--- START ---
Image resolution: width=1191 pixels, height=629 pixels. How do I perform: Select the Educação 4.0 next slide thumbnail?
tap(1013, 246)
--- END ---
--- START ---
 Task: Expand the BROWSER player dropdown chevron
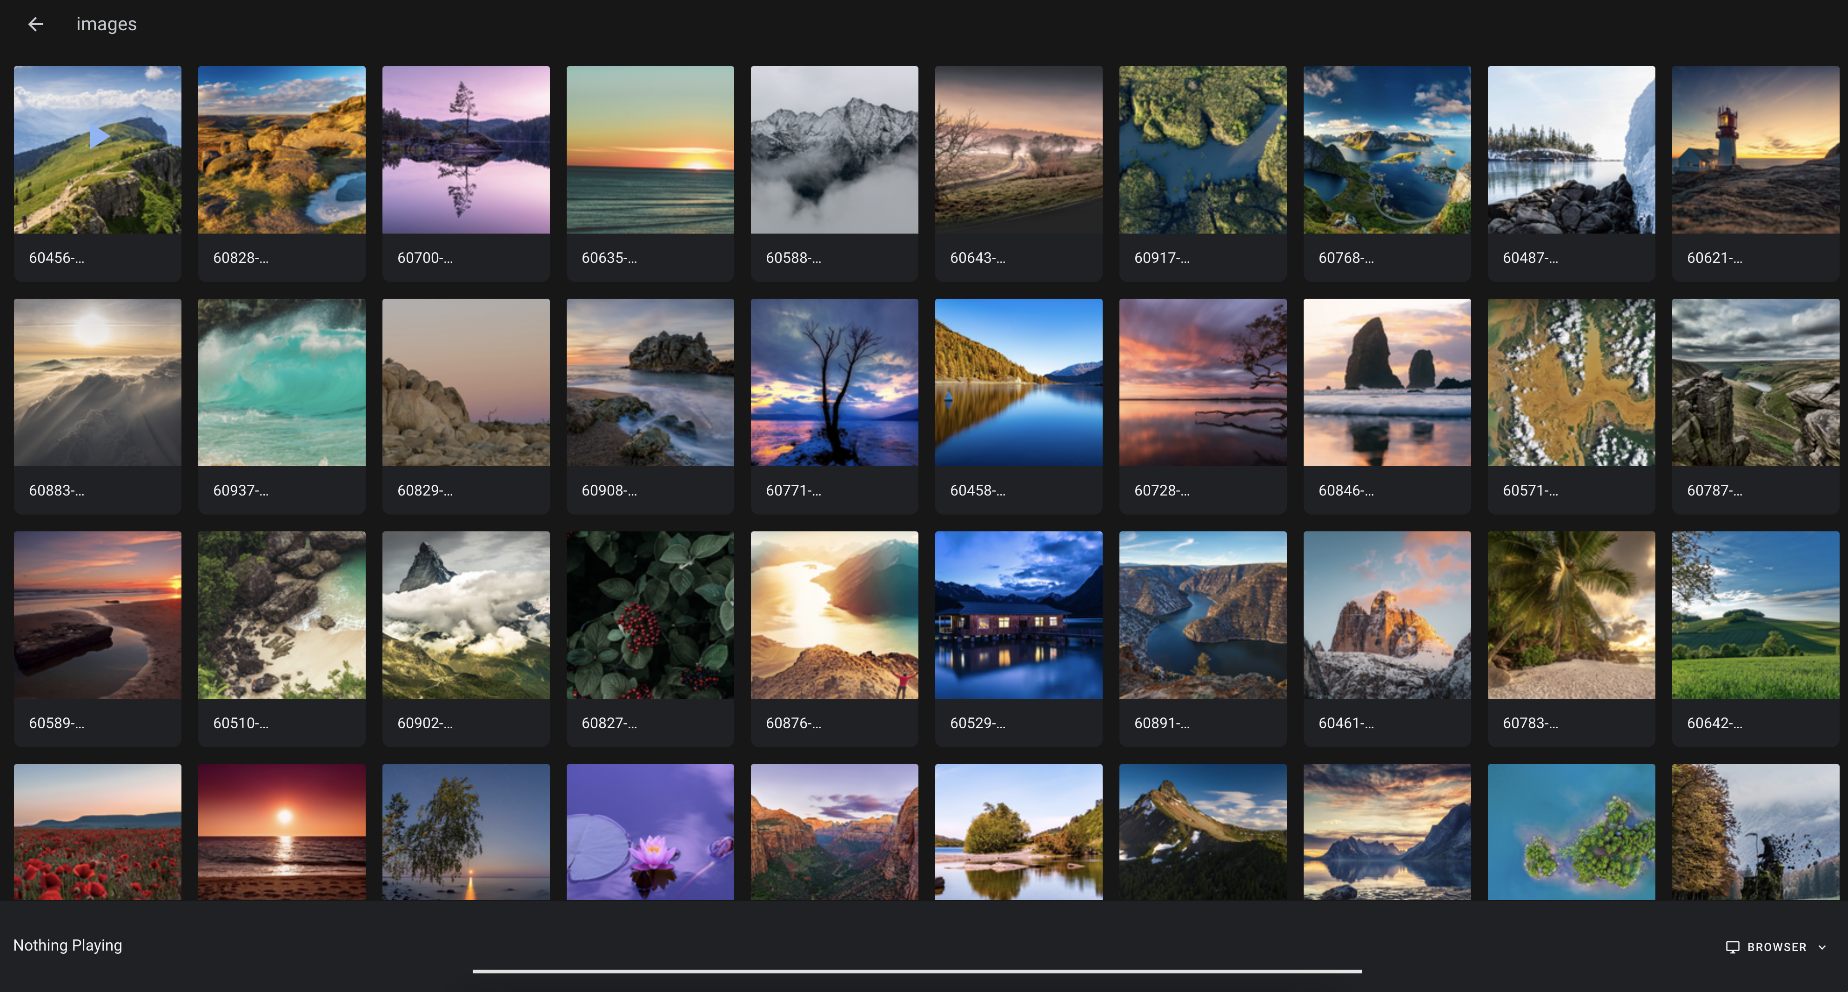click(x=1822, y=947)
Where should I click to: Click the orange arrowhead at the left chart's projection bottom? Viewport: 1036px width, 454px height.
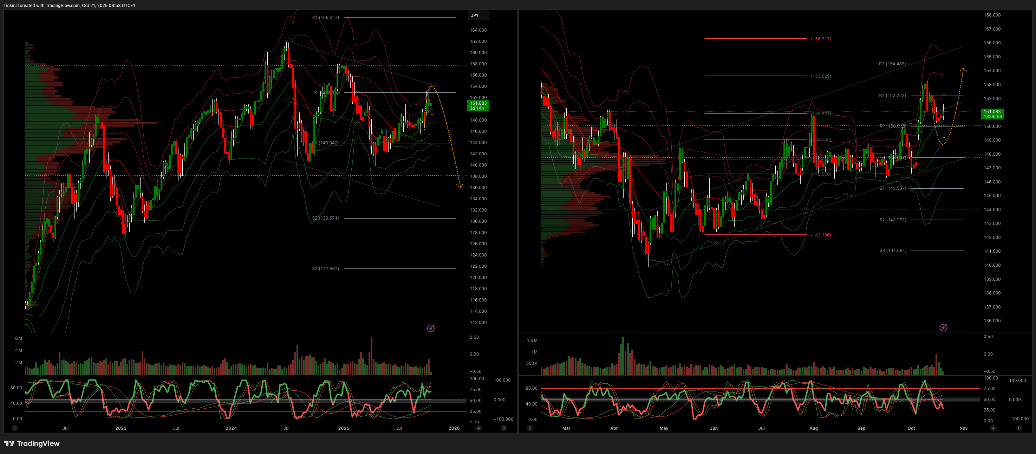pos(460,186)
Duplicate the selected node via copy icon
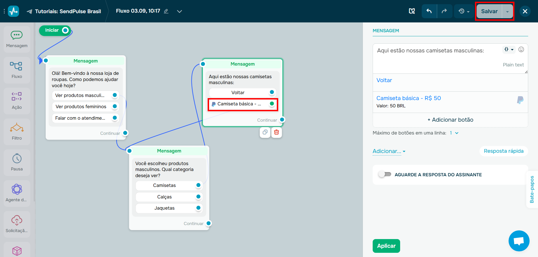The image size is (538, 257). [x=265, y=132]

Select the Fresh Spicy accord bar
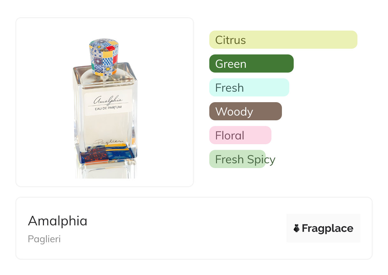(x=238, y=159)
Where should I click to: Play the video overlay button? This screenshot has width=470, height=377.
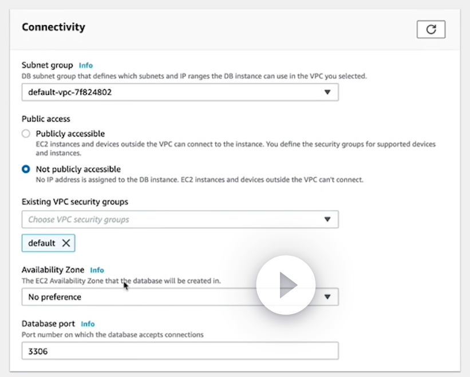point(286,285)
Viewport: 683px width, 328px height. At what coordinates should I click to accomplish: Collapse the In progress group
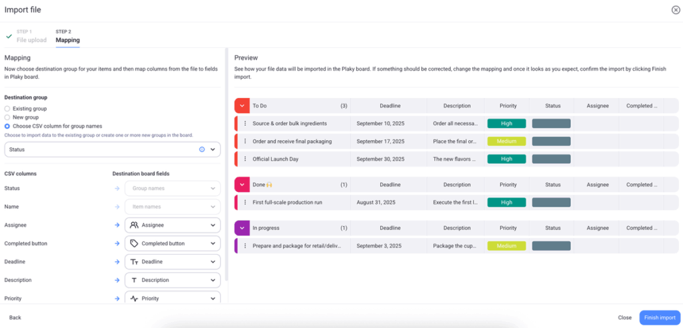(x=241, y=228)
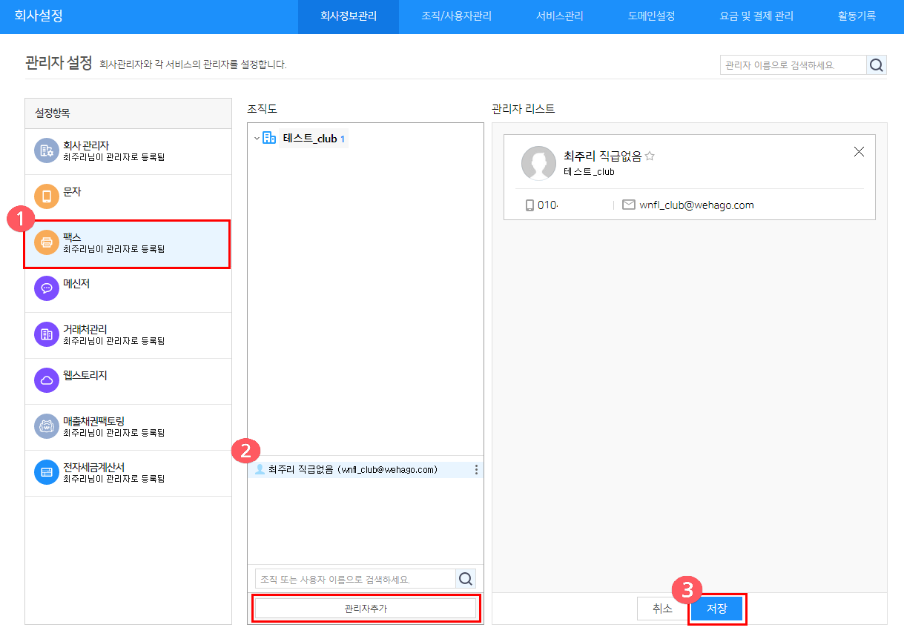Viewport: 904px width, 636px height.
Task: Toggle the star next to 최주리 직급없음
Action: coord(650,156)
--- END ---
§ TASK
Please output the part of the material that opens with the line containing "Select the Fresh Spicy accord bar" and closes with the line containing "Action: coord(650,156)", both of those lines included, reproduced verbatim. Leave the pictures out of your answer.

§ OUTPUT FOR THIS EXERCISE
Select the Fresh Spicy accord bar
(x=238, y=159)
Where should I click to: Play the video overlay button? This screenshot has width=470, height=377.
point(286,285)
Viewport: 683px width, 328px height. At what coordinates should I click to accomplish: Collapse the In progress group
(x=241, y=228)
Viewport: 904px width, 636px height.
Task: Toggle the star next to 최주리 직급없음
Action: coord(650,156)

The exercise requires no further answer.